Yesterday the beleaguered Game Group gave up the ghost and finally entered administration after being unable to find a suitable partner to rescue the business from collapse. PwC, the administrators put in charge, announced that they would be closing 277 Game and Gamestation stores across the UK and Ireland, making 2104 staff redundant by the end of the week. This will leave 333 stores open which will according to PwC make the group a more attractive proposition to buyers.
It was a sad day for me as I read the announcement and the list of stores to be closed that was compiled on Gameindustry.biz , especially as the two closest stores to me in North Finchley and Brent Cross were ones earmarked for closure.
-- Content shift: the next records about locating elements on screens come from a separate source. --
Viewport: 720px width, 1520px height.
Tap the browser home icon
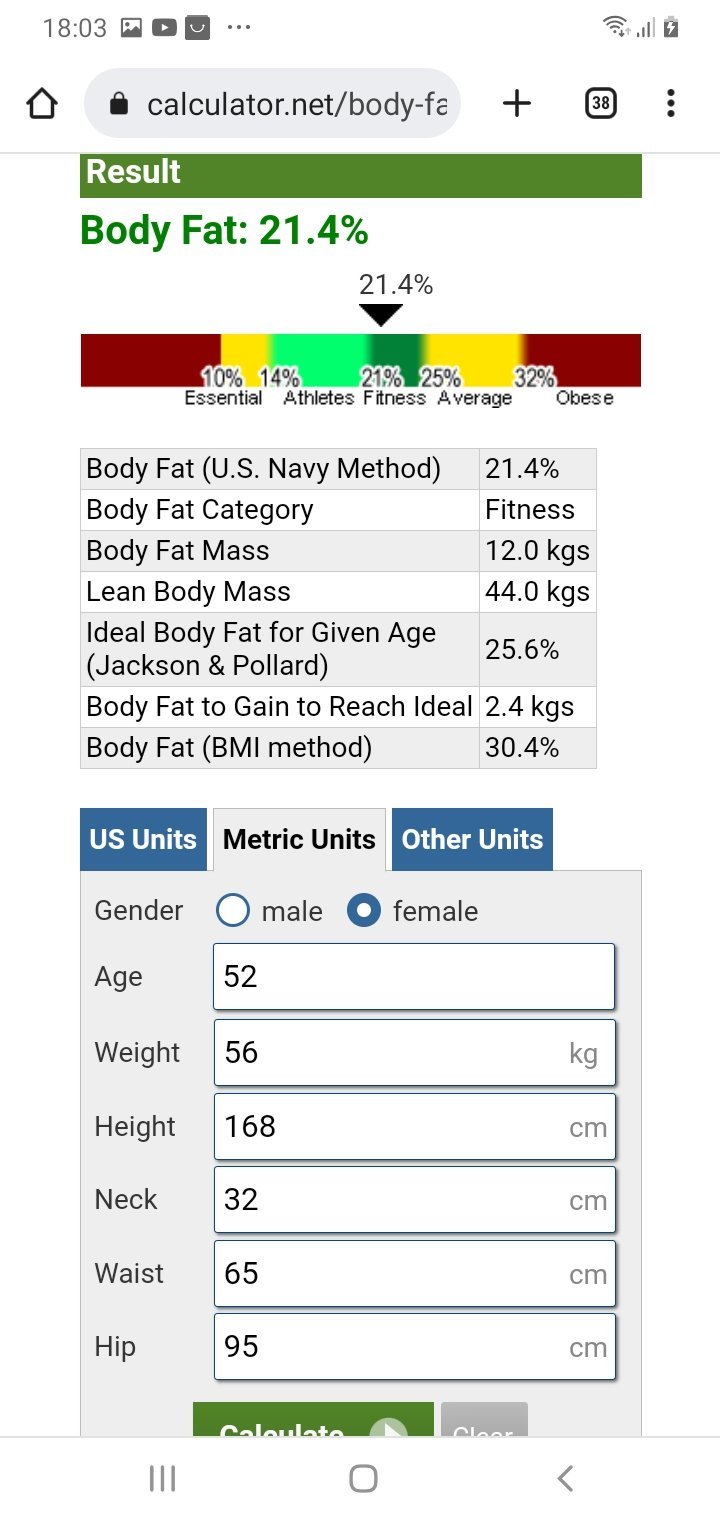pyautogui.click(x=42, y=103)
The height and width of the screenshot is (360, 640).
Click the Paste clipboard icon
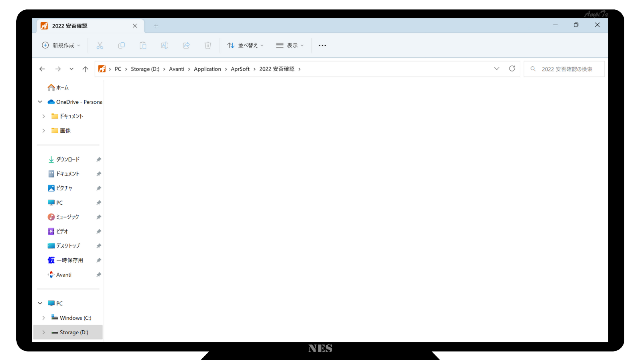143,45
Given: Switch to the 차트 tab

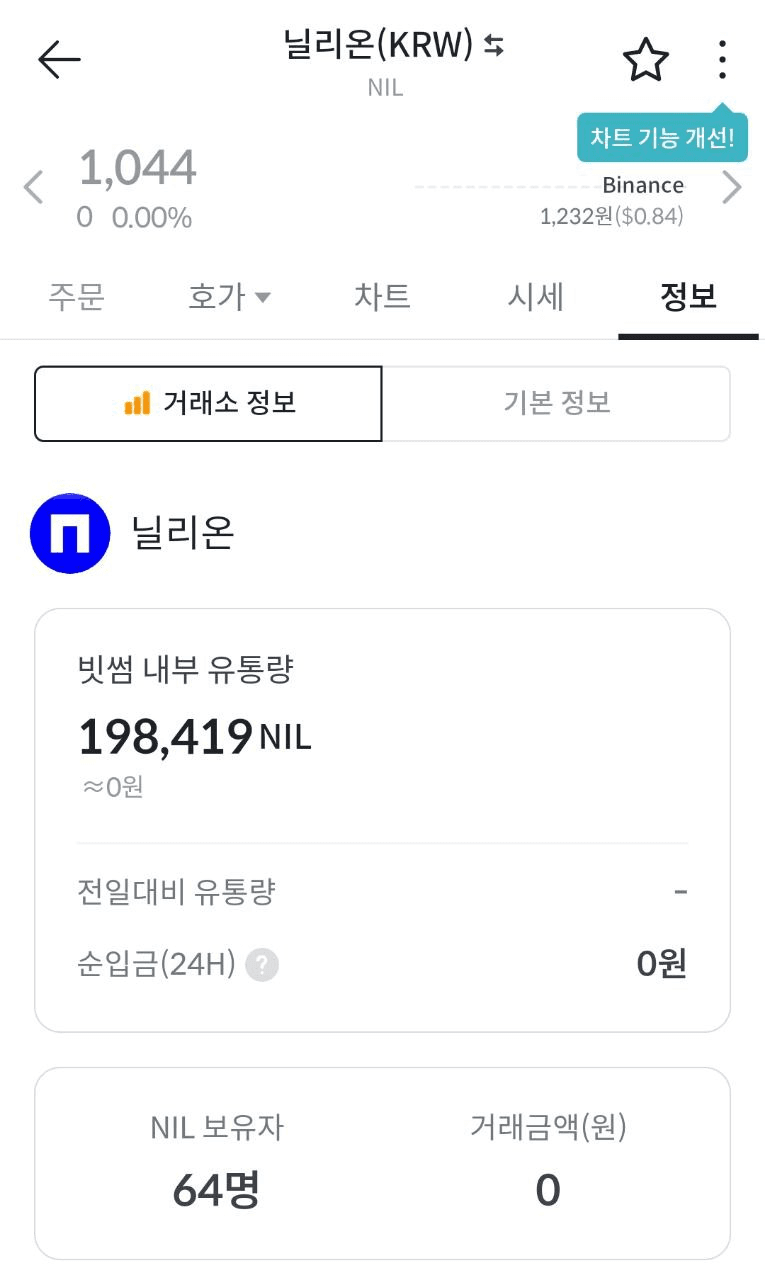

No longer will I be able to enliven my trips to either destination by popping into Game to see if anything takes my fancy.
It’s never a good day when that many people lose their jobs and it is especially tough with the current economic situation. Those 2104 employees will probably end up joining the 2.67m other unemployed people looking for work. However while a degree of sympathy is required for those who work in the trenches at Game, the same emotion should not be directed at the senior management who have quite clearly messed up, badly.
Administrators at PwC have blamed The Game Group's collapse on its "ambitious" overseas expansion and the "unfortunate" close proximity of its stores and it is the latter point that I think speaks volumes about the kind of people who were in charge of The Game Group. It is easy to see that Game had too many stores on our high streets. Ask any gamer at random and they will tell you how there are either two Game stores or one Game and a Gamestation store on their local high-street, often in close proximity.
I myself used to work for Game and was staggered when I heard that they were to open a concession store in a Debenhams just down the road from the store I worked in. Then when Game took over Gamestation you suddenly had a situation where the Game Group had three stores on one high-street. Anyone could see that this situation was hardly the best way to run a business–as all these stores would do was cannibalise each other’s sales; and you still have to pay rent and wages for each individual store. The Game Group already had too many stores in similar areas before they bought Gamestation and that purchase made things even worse. That the senior management never thought about cutting the number of stores it had is just plan madness. Throughout the last few months as the trials and tribulations of Game have been reported, comments under news stories and on message boards have often stated the same incredulity. If the public could see where the problem lies, why couldn’t high-powered business men?
The demise of The Game Group should go down as one of the biggest cock-ups in retail history. That you can take a group that is providing goods in what is predominantly a growing economic sector, and run it into the ground is just beyond belief. Many commentator’s believe that it was the rise of digital distribution and the increase in online sales that did for Game in the end, but retail still makes up 50% of all video game sales and the fact that Game couldn’t make a good fist of what is a buoyant sector is damming evidence showing that management just lost the plot.
I hope someone is able to come and save the remaining 333 stores and their staff. The high-street needs a video-game presence on it. Not purely for the reasons outlined in my previous blog, but because it serves as a reminder to the public at large that games matter. As it currently stands it’s a sad day for retail, a sad day for gamers, but an even worse day for the 2,104 people who have lost their jobs because of the terrible mismanagement of the company.